Taken together, the literature on depression and CVD would suggest that there exists a group of individuals with both higher cardiovascular risk and depressive symptoms whose coexistence can initiate a negative spiral towards worse CVD and mental health outcomes. Taken in turn, this is likely to have deleterious effects on cognitive functioning, and levels of disability. Given the rapidly, ageing population, there is a need to address these issues on a large-scale at primary and secondary levels of prevention. Internet or web-based interventions (e-health) may be ideally suited for this purpose since they have been shown to deliver efficacious psychological intervention programs for depression [19
] on a large scale in a cost effective manner. Moreover, there is evidence that internet interventions are preferentially sought for their anonymity, their capacity to be used privately at home and for their lack of face-to-face contact. As such they may increase participation among individuals who might not otherwise seek care [20
]. Middle-aged men, a key target group for early cognitive decline, are particularly hard to engage in standard health care. Internet interventions - if automated - are able to deliver interventions with fidelity, giving them an advantage over other types of programs.
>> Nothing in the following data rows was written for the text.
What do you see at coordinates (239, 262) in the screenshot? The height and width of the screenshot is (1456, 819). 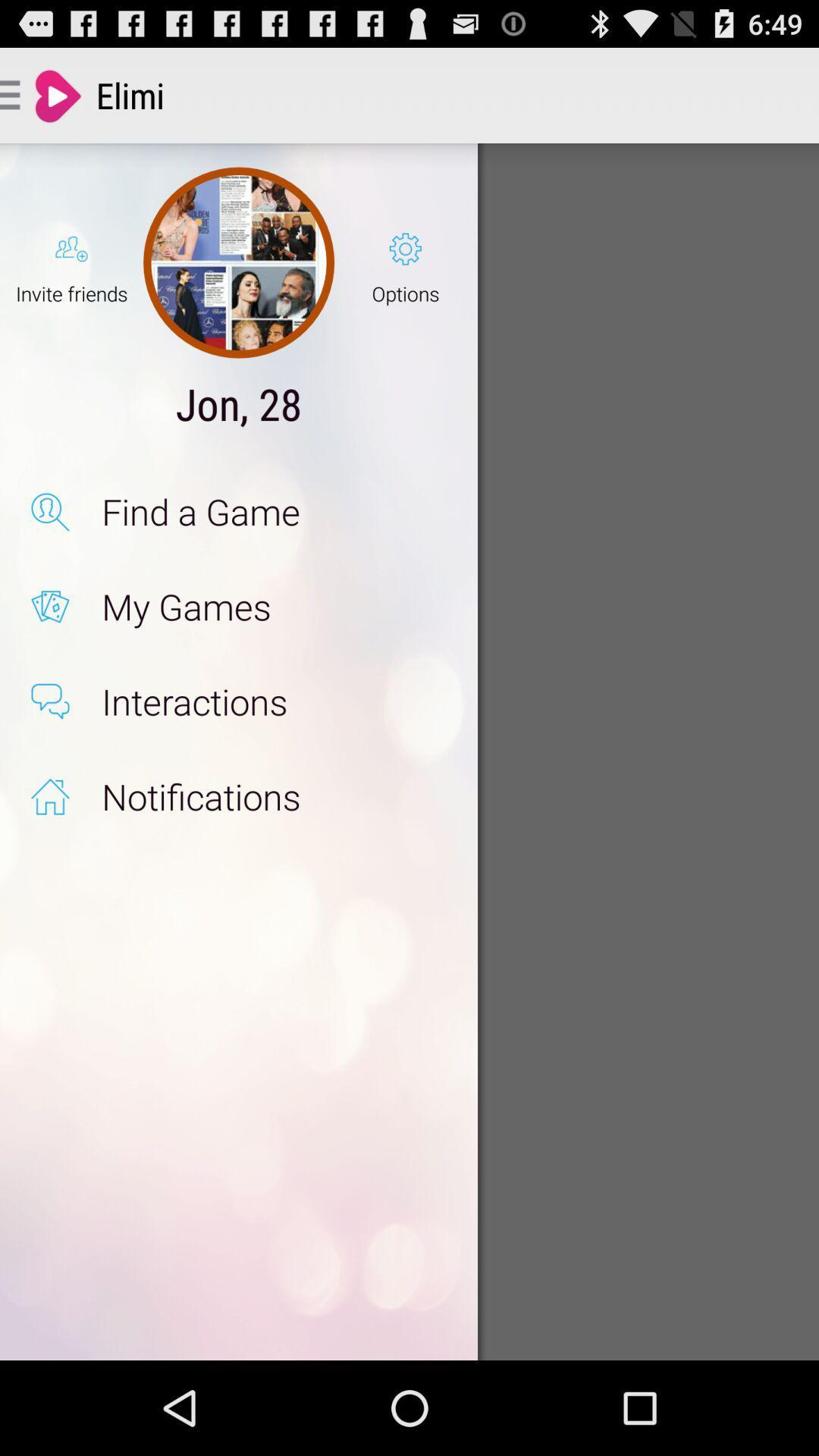 I see `the icon to the right of the invite friends item` at bounding box center [239, 262].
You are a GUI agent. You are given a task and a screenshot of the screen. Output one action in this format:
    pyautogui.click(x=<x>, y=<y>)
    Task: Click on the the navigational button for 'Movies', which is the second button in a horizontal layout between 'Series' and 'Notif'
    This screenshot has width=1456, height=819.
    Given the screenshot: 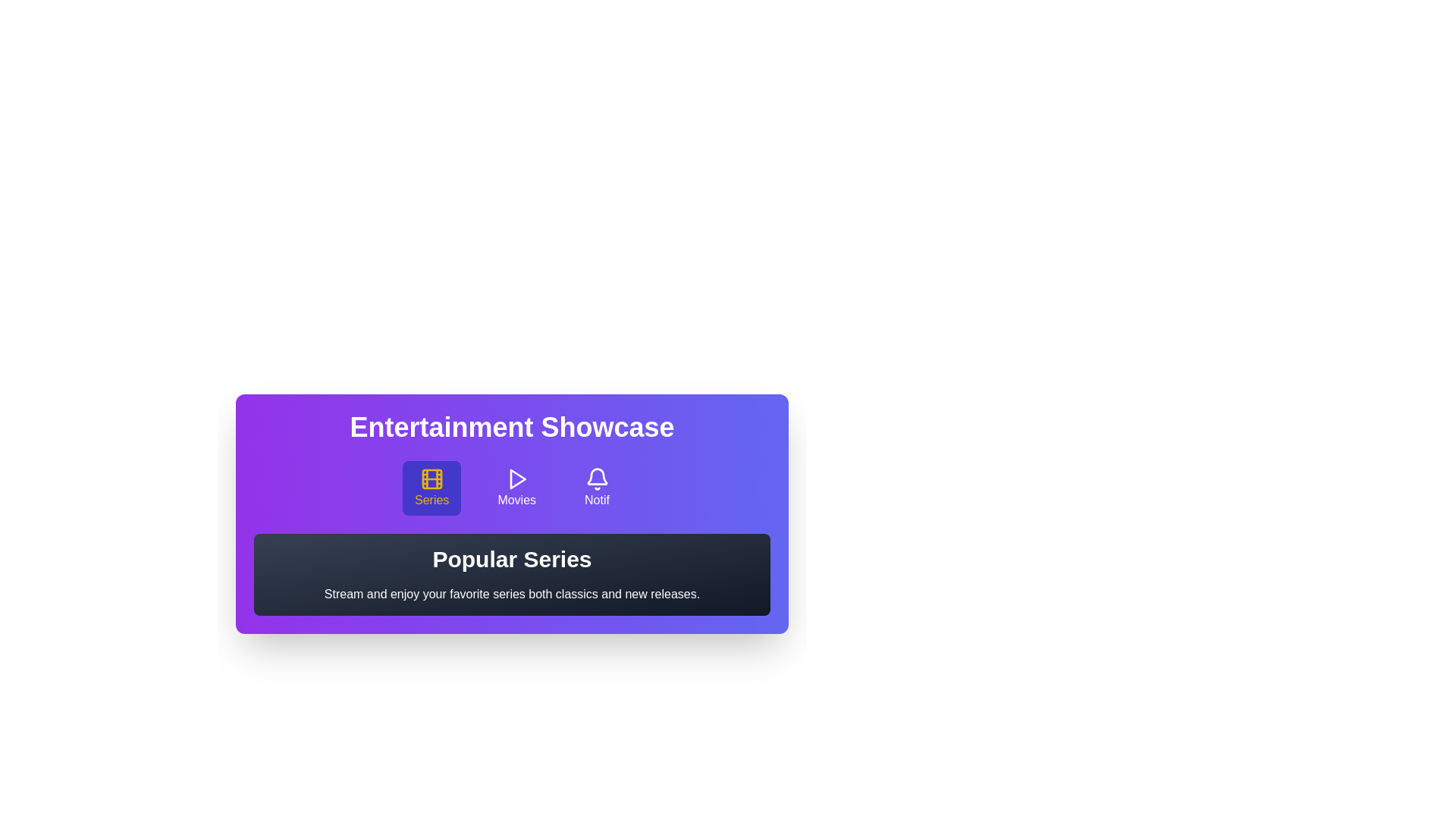 What is the action you would take?
    pyautogui.click(x=516, y=488)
In younger samples, data suggests that internet interventions are effective for a range of mental health symptoms including depression, post traumatic stress disorder, and eating disorders [21
] and some studies have shown sustainable benefits [22
]. To-date, there have been no published evaluations of web-based treatments for mood and co-morbid physical disorders in older people, although trials in younger samples appear to be underway [23
The primary aim of the Cardiovascular Risk, E-couch Depression Outcome (CREDO) research trial is to determine the efficacy of an internet intervention program for depression (e-couch) on depressive symptoms in people being treated for, or at risk of developing CVD. The secondary aims are to determine the immediate, six and 12-month efficacy of the same intervention on cognitive function and adherence to treatment for CVD.